Interfaith Celebrant:  That may be possible for people who have achieved the level of "Christ consciousness," but not everyone should expect those results.

Me:  Ah, but a Pew study says the people in  religions that are least focused on consciousness report getting the most frequent answers to prayer--with Jehovah's Witnesses at the top reporting one answered prayer a week.

Senior Integral Guy:  Of course we know from postmodernism that our experience (of the results of our prayers) is shaped by our conditioned beliefs about it.

This rich exchange could be mined for weeks. But only a few hours later I found a transcendent response in  Brian McLaren's latest book, "Naked Spirituality: A Life With God in 12 Simple Words." In it he lays out four seasons of spiritual growth with spiritual practices appropriate to each one:
  • Springtime of Simplicity (when answers about God are black and white, and  worship is the best prayer)
  • Summer of Complexity (time for confession, petition, and intercession)
  • Autumn of Perplexity
  • Winter of Harmony

McLaren provides spacious definitions of confession, petition, and intercession, casting them in a mature and radiant light (with confession sounding a lot like shadow work). But then in his Complexity chapter he asks the big question:
Will our prayers do the trick, get the job done, flip the switch, close the deal, guarantee results, be effective? Will prayer change things? You may have already noticed that until now I've largely left these questions unasked, much less answered...

Here's why. I'm writing about the summer season of complexity in the spiritual life as someone who has already passed through it a time or two; I've gone on to survive some autumn and winter seasons as well. These experiences have changed me...Back then I would have had a lot more to say than I do now about "praying effectively," "claiming your miracle." and so on.

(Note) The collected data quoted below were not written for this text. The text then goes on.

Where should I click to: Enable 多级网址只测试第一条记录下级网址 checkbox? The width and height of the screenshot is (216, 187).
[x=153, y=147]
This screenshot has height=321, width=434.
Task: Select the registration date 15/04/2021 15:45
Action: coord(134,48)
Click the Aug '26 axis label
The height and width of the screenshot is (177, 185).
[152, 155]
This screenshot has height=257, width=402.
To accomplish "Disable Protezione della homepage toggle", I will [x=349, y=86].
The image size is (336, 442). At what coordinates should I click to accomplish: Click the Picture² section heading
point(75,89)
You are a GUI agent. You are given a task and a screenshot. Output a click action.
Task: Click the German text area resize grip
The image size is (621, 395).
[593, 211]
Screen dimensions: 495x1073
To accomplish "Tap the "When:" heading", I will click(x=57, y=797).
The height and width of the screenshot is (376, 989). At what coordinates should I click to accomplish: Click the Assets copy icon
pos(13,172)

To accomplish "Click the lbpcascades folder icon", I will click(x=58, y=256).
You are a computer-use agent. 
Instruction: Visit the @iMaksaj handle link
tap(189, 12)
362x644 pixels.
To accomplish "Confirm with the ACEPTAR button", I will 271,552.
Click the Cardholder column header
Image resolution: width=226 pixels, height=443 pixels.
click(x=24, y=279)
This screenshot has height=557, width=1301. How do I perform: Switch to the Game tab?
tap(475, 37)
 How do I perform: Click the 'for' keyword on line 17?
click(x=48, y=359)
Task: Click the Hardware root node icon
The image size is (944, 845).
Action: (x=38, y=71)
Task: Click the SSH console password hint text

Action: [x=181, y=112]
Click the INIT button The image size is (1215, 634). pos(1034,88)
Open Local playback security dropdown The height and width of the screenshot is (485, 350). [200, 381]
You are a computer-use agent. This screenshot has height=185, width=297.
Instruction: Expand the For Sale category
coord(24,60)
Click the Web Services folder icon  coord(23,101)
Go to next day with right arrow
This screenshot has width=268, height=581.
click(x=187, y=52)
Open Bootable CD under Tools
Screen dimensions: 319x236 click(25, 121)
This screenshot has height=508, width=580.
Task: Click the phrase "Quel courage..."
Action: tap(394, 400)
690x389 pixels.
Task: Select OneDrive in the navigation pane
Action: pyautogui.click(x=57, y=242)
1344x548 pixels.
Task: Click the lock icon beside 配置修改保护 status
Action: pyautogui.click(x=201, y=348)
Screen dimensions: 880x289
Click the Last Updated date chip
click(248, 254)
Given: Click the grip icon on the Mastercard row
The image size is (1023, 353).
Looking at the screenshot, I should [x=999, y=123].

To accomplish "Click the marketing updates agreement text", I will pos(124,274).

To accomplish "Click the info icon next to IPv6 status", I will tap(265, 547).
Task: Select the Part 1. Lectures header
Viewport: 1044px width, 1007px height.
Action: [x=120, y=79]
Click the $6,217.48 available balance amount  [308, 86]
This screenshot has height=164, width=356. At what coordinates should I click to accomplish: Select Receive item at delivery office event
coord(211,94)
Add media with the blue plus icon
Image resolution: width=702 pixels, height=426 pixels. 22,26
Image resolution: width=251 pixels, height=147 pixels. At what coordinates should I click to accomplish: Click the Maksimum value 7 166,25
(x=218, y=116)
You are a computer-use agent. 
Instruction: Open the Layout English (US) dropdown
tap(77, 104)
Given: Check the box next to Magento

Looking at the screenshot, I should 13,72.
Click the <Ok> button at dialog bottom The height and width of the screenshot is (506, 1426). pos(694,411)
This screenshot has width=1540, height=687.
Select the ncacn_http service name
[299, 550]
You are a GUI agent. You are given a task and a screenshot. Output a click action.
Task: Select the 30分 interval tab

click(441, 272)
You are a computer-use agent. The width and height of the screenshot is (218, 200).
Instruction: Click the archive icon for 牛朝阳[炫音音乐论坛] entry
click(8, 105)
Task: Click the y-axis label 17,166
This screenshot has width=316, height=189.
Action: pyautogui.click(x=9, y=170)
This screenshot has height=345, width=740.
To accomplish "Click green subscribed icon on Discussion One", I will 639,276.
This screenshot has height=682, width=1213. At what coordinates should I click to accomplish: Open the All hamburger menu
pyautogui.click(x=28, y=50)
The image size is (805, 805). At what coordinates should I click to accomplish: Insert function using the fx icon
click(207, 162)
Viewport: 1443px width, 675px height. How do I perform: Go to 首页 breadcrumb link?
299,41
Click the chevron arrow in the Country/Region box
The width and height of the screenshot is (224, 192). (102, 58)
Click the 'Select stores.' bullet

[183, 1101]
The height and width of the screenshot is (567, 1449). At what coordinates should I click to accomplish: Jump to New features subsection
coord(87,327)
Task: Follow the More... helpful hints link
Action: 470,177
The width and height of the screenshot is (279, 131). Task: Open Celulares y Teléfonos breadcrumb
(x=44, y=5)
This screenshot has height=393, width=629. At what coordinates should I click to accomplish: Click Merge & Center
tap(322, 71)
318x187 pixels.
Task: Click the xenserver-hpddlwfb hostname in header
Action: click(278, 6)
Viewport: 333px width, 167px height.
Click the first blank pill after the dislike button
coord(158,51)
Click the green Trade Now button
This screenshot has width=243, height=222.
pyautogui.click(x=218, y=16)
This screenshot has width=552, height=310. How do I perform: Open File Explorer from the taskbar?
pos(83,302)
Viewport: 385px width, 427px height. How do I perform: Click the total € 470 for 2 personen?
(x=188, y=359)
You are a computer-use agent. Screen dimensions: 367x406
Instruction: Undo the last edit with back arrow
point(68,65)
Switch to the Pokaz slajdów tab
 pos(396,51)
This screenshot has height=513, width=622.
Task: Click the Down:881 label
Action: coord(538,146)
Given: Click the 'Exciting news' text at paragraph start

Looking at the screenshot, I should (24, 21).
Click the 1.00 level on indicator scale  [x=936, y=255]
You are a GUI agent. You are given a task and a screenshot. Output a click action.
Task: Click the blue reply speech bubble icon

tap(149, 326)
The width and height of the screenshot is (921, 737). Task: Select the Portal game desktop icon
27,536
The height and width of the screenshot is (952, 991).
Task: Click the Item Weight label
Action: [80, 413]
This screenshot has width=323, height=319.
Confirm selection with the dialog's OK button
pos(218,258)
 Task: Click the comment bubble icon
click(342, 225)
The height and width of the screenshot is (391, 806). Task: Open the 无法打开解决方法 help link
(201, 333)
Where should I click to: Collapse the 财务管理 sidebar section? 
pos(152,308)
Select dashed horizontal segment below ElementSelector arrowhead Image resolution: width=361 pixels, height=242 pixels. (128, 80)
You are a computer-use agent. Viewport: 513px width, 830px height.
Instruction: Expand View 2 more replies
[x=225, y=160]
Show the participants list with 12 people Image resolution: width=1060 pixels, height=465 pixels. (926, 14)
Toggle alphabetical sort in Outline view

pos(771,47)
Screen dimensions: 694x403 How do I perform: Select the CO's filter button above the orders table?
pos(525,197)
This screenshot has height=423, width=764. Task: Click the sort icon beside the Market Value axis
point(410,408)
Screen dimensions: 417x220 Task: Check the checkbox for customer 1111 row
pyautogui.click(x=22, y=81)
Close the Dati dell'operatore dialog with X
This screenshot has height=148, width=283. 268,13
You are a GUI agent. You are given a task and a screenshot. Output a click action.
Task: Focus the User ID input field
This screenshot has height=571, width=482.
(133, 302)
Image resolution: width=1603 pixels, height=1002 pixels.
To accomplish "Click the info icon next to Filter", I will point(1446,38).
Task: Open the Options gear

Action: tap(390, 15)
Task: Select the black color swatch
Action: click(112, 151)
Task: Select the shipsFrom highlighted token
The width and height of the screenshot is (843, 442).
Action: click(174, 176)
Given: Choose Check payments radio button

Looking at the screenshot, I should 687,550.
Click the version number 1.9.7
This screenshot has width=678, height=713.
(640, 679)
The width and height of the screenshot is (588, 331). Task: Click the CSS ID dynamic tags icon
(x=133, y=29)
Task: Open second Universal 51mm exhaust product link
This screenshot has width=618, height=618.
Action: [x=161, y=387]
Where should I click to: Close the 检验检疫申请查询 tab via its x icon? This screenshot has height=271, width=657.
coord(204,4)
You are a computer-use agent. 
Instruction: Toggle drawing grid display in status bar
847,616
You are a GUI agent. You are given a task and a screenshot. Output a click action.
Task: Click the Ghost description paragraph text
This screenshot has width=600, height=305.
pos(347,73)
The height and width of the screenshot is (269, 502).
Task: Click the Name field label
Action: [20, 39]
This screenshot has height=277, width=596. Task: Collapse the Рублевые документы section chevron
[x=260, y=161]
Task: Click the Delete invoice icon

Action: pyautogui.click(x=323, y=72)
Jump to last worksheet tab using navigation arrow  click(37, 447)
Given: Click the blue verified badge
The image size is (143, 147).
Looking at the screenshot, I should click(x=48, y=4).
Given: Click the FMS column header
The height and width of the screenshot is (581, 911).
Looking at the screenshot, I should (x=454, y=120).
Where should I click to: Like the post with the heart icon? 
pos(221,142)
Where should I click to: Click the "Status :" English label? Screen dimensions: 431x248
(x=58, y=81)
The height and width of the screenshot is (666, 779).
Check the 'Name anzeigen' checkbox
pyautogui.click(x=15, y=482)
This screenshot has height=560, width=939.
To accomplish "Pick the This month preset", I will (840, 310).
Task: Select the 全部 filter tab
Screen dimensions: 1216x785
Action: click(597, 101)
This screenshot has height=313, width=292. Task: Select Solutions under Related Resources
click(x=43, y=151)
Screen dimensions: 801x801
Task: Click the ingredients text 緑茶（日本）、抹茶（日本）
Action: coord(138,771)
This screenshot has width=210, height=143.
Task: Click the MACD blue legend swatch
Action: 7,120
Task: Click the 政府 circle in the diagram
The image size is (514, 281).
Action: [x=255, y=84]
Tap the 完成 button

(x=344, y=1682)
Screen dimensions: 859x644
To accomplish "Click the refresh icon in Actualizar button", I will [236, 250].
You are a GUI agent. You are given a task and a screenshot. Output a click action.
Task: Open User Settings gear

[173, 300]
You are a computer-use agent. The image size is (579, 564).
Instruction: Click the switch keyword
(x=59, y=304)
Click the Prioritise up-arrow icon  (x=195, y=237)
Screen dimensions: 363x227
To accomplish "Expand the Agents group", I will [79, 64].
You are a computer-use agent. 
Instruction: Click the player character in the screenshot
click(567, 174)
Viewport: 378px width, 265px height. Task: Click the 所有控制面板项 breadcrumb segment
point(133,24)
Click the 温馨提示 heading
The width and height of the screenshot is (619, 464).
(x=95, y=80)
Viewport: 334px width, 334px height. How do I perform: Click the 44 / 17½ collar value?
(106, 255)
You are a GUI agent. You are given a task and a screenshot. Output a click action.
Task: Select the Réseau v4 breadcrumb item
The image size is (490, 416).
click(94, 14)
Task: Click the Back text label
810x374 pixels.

But from where I am now, with some autumns and winters under my belt, I actually think a better way to deal with these questions is to say, "Yes, think about these questions... But don't pretend you have solved them once and for all. Because later on you'll be seeing things from a different perspective, and from that perspective much will change. What seems like a problem now won't be so much of a problem then. The important thing both now and then is to keep praying, whatever answers come or don't come... Because however much or little prayer changes THINGS, prayer certainly changes YOU, and you need to be changed. Remember that you still have a long way to grow, and the best way to grow is to keep praying, to keep strengthening the sacred connection."

McLaren continues:
In life's summerlike season of Complexity, if we do not practice confession, petition, and intercession, we will not keep growing in the sacred connection.
  • If we do wrong, then denial, pride, or shame will cause us to disconnect. [hence, confession]
  • if we're in need or pain, then exhaustion, anxiety or disappointment will cause us to disconnect. [hence, petition]
  • and if we're faced with the suffering of others, then we'll succumb to the temptations to disconnect through apathy, despair, self-distancing. [hence, intercession]
As a result our hearts will contract, not expand. And as a further result, the world, deprived of stronger compassion in people like us, will inevitably grow worse and suffering will increase.

But if through confession, petition,and intercession, you and I strengthen the sacred connection in the midst of life's complexities, what will happen then? Won't we become--habitually, radically, truly--more aligned with God's compassion, more empowered by it, more resonant with its holy frequency? And won't more of us who are more filled with God's compassion help make a better world?

I absolutely love his perspective. There's still a few loose ends I'd like to tie up in that discussion among my friends. But for me, McLaren's answer transcends the questions. And McLaren's prayers for the seasons of Perplexity and Harmony are simply stunning as well. I am more and more intrigued about the possibilities for a practice group built around "Naked Spirituality."